=== TEXTO DE ORIGEM ===

Salles caracteriza “tendência” como o “rumo vago que direciona o processo de construção de suas obras”. (SALLES, 1998, p. 28). A tendência do percurso criativo opera na dialética entre “rumo” e “incerteza”, a qual “move o ato criador e o caracteriza como uma busca de algo que está por ser descoberto”. (SALLES, 2002, p. 186)

Um dos aspectos da tendência do processo de criação é o “projeto poético” do artista, o qual se concretiza com a obra, mas também está relacionado às características mais gerais do “modo de fazer” que lhe é próprio e àquelas do conjunto de toda a suas obra.

O projeto está ligado a princípios éticos de seu criador: seu plano de valores e sua forma de representar o mundo. Pode-se falar de um projeto ético conduzido pelo grande propósito estético do artista. São princípios éticos e estéticos, de caráter geral, que direcionam o fazer do artista: norteiam o momento singular que cada obra representa. (SALLES, 2002, p. 192)

Conforme esclarece Salles, a tendência do processo “é o objeto de estudos de caso nos quais o propósito da análise é acompanhar e compreender os mecanismos criativos utilizados por um artista específico, para a produção de uma determinada obra”. (SALLES, 1998, p. 37) Desse modo, a partir de uma leitura mais ampla dos documentos de processo, nos ocupamos da busca pela compreensão das tendências do processo criativo de Eles não usam black-tie, bem como da identificação de características do projeto poético de Hirszman, em elaboração.

===

» AÇÕES NECESSÁRIAS:
1. Traduza para o inglês esta frase do texto sobre o processo criativo: "Pode-se falar de um projeto ético conduzido pelo grande propósito estético do artista."
2. Por favor, dê prosseguimento ao texto sobre o processo criativo, começando logo depois da última frase.
As linhas não têm nenhum papel nesta atividade.

=== DADOS BRUTOS ===

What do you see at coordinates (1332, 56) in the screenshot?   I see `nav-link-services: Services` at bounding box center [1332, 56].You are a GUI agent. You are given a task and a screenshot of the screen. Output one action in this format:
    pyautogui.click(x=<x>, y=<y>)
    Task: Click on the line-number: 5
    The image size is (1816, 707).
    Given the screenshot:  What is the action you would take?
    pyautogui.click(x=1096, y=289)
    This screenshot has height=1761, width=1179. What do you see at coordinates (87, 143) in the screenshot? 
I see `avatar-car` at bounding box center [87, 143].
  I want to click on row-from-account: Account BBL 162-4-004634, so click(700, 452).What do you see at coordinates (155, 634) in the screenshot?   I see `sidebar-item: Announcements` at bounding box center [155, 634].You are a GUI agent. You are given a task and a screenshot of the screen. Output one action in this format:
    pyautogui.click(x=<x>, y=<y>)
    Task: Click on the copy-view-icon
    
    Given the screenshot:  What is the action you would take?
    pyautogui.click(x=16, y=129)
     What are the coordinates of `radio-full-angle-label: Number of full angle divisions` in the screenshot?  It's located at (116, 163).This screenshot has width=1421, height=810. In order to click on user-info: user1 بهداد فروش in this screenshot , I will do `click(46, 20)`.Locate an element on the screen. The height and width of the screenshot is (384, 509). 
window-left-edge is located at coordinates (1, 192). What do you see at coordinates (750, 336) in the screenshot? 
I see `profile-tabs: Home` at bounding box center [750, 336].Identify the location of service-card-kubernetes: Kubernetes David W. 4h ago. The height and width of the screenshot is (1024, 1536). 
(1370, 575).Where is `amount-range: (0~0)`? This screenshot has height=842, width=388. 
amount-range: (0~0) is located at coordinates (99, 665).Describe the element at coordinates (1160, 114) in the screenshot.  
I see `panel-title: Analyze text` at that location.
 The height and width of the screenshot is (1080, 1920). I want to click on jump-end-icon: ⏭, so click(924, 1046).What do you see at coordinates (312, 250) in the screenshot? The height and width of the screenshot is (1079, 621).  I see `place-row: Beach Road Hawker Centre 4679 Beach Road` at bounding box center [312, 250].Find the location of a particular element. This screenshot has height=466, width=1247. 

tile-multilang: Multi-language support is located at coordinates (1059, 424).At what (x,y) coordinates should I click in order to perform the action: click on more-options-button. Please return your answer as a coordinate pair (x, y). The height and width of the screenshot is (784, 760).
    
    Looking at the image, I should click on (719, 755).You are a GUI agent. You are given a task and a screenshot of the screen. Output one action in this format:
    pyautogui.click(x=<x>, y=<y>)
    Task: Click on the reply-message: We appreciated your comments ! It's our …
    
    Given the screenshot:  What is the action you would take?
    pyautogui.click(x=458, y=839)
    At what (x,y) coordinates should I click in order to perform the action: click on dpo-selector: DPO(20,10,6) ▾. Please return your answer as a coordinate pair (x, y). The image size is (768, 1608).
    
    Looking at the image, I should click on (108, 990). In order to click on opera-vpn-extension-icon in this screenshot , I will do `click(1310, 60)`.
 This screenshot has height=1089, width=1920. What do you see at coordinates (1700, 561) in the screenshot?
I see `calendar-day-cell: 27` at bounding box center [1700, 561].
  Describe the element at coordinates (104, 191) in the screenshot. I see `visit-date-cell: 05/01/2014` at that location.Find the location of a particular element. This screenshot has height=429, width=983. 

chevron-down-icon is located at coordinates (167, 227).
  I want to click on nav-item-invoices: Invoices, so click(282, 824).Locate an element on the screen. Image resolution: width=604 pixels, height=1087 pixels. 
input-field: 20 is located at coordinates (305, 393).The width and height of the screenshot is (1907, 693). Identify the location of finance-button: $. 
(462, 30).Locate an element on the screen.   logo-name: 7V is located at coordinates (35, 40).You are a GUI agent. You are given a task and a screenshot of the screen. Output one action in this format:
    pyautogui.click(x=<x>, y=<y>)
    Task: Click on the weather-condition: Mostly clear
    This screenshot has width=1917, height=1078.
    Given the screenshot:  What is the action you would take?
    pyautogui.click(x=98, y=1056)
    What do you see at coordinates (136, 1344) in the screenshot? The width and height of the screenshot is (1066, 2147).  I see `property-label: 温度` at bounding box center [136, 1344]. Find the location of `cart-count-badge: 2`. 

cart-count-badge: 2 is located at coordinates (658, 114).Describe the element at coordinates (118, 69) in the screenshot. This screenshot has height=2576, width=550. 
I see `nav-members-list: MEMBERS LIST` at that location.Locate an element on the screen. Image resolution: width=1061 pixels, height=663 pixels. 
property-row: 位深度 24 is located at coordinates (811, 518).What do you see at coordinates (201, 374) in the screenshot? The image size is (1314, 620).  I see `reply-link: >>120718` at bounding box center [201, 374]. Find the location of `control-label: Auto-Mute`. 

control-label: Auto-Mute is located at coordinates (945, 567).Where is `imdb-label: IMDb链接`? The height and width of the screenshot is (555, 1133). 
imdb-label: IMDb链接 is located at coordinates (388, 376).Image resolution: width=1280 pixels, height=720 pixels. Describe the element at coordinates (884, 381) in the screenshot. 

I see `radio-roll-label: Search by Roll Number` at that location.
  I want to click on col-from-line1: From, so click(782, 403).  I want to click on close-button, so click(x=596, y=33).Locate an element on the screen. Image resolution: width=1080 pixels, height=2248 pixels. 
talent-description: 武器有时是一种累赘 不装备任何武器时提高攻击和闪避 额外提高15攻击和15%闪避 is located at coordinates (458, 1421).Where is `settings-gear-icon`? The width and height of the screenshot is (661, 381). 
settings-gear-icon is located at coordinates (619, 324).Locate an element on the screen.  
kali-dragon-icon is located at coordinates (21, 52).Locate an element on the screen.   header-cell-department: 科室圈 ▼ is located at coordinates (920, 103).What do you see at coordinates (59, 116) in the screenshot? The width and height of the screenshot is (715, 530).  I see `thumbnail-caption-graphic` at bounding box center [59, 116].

===

» RESPOSTAS NUMERADAS:
1. One can speak of an ethical project guided by the artist's great aesthetic purpose.

2.
Deste modo, desejamos, como Monzani, “apontar um método a mais de pesquisa cinematográfica, contemplando os roteiros feitos para a obra – parte usualmente esquecida do material do processo de criação – e buscando extrair do movimento representado por eles o “desenho” do pensamento de seu autor”, (2005, p. 17) salientando que nos valeremos não apenas dos roteiros, mas também de outros documentos auxiliares.

É importante lembrar que nosso olhar encontra-se direcionado por um enfoque carregado de uma “sensibilidade direcionadora”, (GRÉSILLON, 2007, p. 196) que é a busca pela compreensão do processo de criação deste filme enquanto transcriação (CAMPOS, 1987, p. 54) ou transposição intersemiótica (JAKOBSON, 1977, p. 72) a partir do texto teatral.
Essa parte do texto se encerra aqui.